Der Band „Monotowns“ von Zupagrafika öffnet auch die Frage nach der Zukunft der vorgestellten urbanen Räume. Die Antwort kann wohl nur von Ort zu Ort gegeben werden. Rund ein Drittel der offiziellen Mоногoродa sind vom Strukturwandel der Wirtschaft akut bedroht und haben Anspruch auf staatliche Unterstützung. Die jenseits des Polarkreises liegenden Workuta und Nickel haben seit dem Ende der Sowjetunion rund die Hälfte ihrer Einwohner verloren – wer es schafft, zieht von hier weg in menschliche Gefilde. Ein Bild aus dem einstigen Kohlezentrum des Imperiums wirkt wie ein Vorgriff auf das Morgen: Der langgestreckten Anlage fehlen die Fensterscheiben, die zugeschneiten Wege zum Haus werden nicht mehr geräumt, der Frost und der Wind setzen dem Beton mit permanentem Abrieb zu, dereinst werden die Panelki im Schnee versinken und zerbersten, dann geben sie einer künftigen Generation an Archäologen Rätsel auf – welche Götter haben hier gewürfelt?

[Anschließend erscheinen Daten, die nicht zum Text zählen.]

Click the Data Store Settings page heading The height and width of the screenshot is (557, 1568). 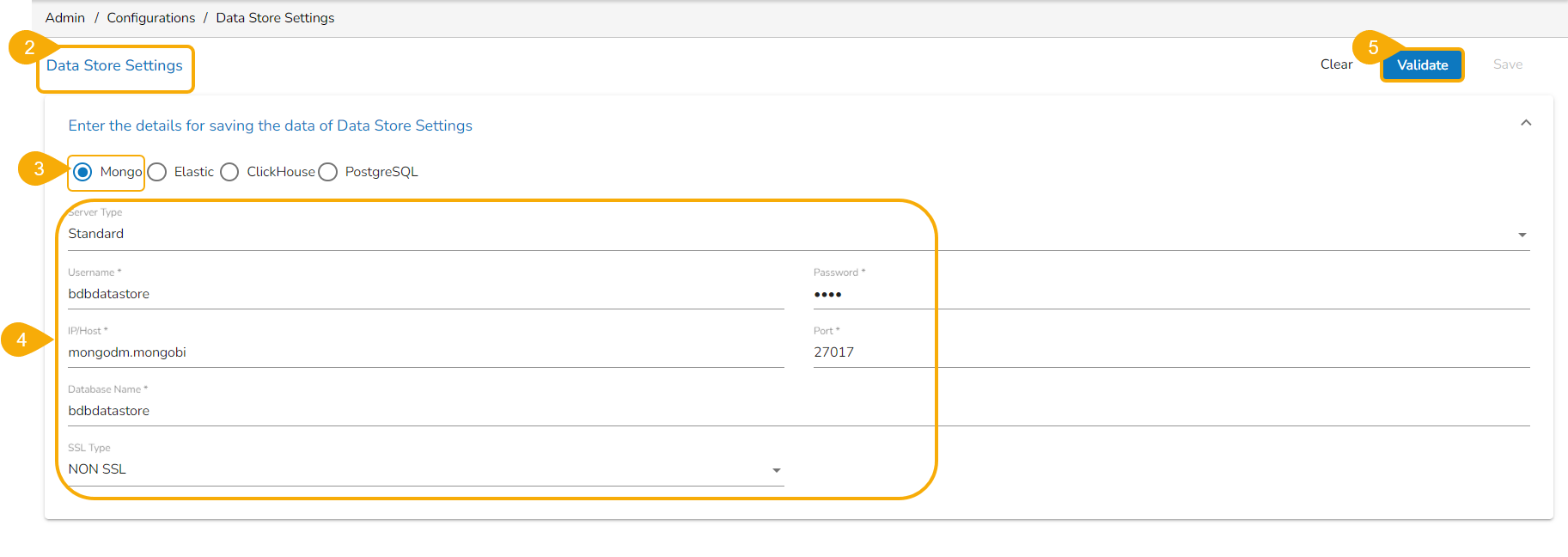[x=114, y=65]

Dass an diesen Orten im Hinterland der UdSSR und Russlands Menschen leb(t)en, belegt der Fotograf mit Abbildungen von Laden- und Hinweisschildern – Buchstaben des kyrillischen Alphabets als Zeugnisse menschlichen Verlangens nach Sichtbarkeit und Orientierung. Alexander Veryovkin, Ästhet wie Chronist, macht der Leserin des Bandes „Monotowns“ ein verführerisches Angebot der Schönheit. Die blinden Fenster in den schmutzig bunten endlosen Fassaden der Blöcke belegen die Versuche des Menschen, der grimmigen Natur ihre Schätze abzuringen. Die zu diesem Zweck errichteten Wohngebäude als Bestandteil der Fabrik sind Teil des ewigen Kreislaufs aus Werden und Vergehen. Veryovkins bewohnte Höhlen als Artefakte haben etwas Anorganisches, das sich umstandslos in die Wüste aus Kälte, Wind und Fels einfügt. Dabei ist das sowjetische Signet aus Hammer und Sichel im Ährenkranz an einer Hauswand in Cherepovets nur Teil der russischen Folklore, ebenso das Monument zur Erinnerung an den Großen Vaterländischen Krieg in Magnitogorsk.

Togliatti an der oberen Wolga, einst die größte Monostadt des Reiches, erlitt in den 1990er Jahren einen schmerzhaften Niedergang, die Kriminalität griff um sich, der Stadt drohte das gleiche deprimierende Schicksal wie der US-Schwester Detroit. Die Autofabrik wurde 2009 vom russischen Regime vor dem Bankrott bewahrt, heute fertigt hier der Renault-Konzern seine PKW. Der Wohnkomplex Matryoshka ist in fröhlichen Frühlingsfarben angestrichen, was die Uhr um 20 Jahre vorstellt. Das Militärische des untergegangenen Arbeiter- und Bauernstaates wird frappierend ablesbar durch die Aufnahme eines unter freiem Himmel ausgestellten U-Bootes. Der Zug zum Heroischen schließlich zeigt sich an einem Wandrelief des Prometheus am lokalen Kulturpalast, das farblich mit den silbrig blassen Tönen der Umgebung harmoniert. Eine der seltenen Innenaufnahmen des Bandes zeigt das lokale Schwimmbad, wo Jugendliche und Senioren vor einem wandhohen Mosaik ihre Bahnen ziehen.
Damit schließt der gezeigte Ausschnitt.